[[ Input records, beginning ]]

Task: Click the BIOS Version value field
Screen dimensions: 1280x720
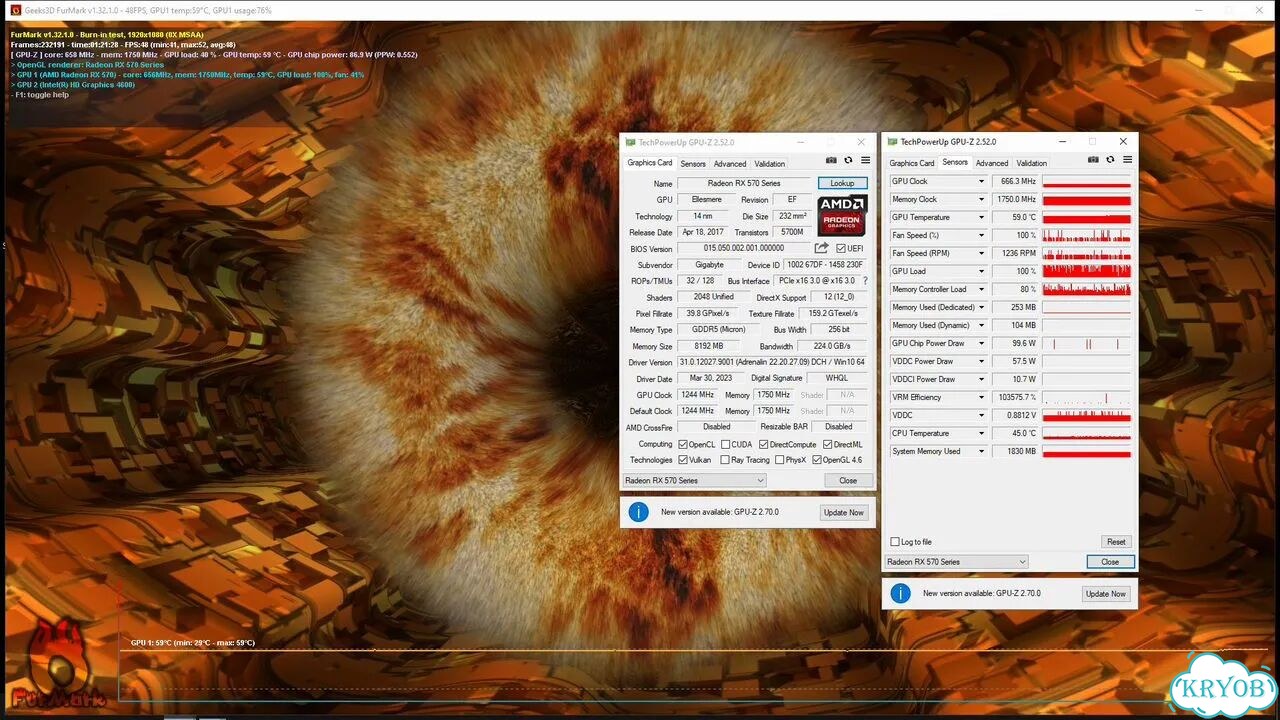Action: (743, 248)
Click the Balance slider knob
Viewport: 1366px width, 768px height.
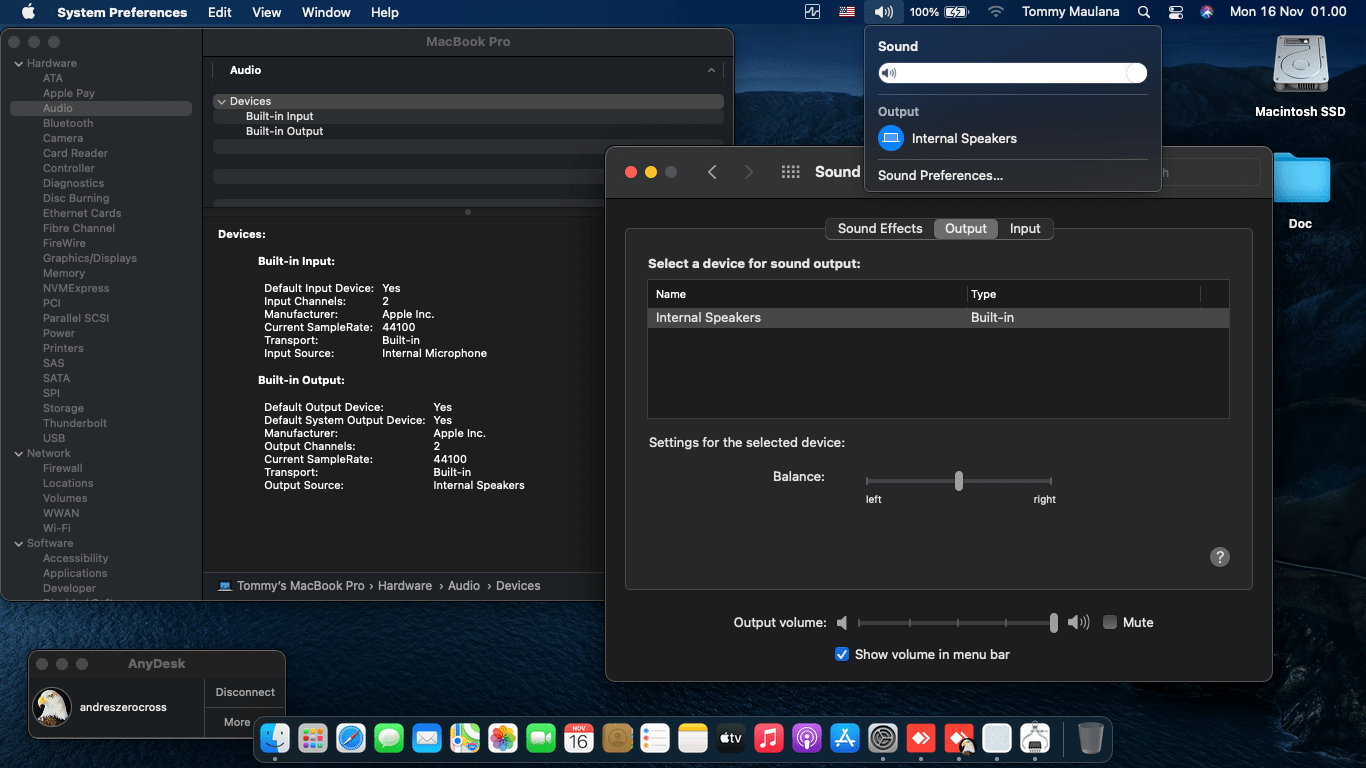pos(958,481)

[[ Input records, end ]]

* **How to complete this task**: Go through the entries above and copy out every line that includes the word "Click".

* **Result for this task**:
Task: Click the BIOS Version value field
Click the Balance slider knob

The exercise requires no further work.